What happens to us then? Again, actuarially, some of us pay the price, breast cancers go undiagnosed, polyps turn to cancer and lumps are seen too late to treat.
These are the unintended consequences of personal choice. A hefty price to lower the deficit.
A second article in the paper that morning, "Private payers get priority at Mayo," quoted the CEO of Mayo Clinic indicating that, all things being equal, the clinic will "give preference to patients with private insurance over those with lower-paying Medicaid or Medicare coverage."
I do understand the business model that depends upon a particular payer mix to maintain sound financial performance. I also see the well-worn slippery slope inherent in policies that compare patients and provide service based on criteria such as private, employer-sponsored insurance vs. Medicaid and Medicare.
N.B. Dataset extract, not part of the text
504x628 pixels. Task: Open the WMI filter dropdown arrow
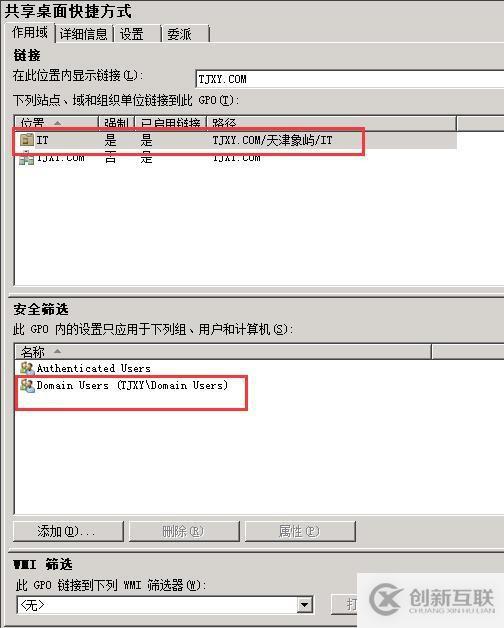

I'm a nurse by training and I cannot remember two patients who, "all things being equal," were the same. When Mayo came to the Minnesota Legislature hat in hand to ask for state-sponsored support for a "Destination Medical Center," I don't remember taxpaying citizens being asked: All things being equal, would you like your tax dollars to go to the Mayo Clinic or to your neighborhood community clinic or Hennepin County Medical Center?
Life is full of polarities. The principle of freedom of choice has been key to making this a great country — but not at the price called for in the Republican plan. And while it doesn't make any difference how an organization desires to provide its services if its business model is not sustainable, a sustainable business model falters if it does not honor its mission of ensuring "the patient comes first."
Thomas R. Gilliam is a senior lecturer and administrator in the School of Public Health at the University of Minnesota.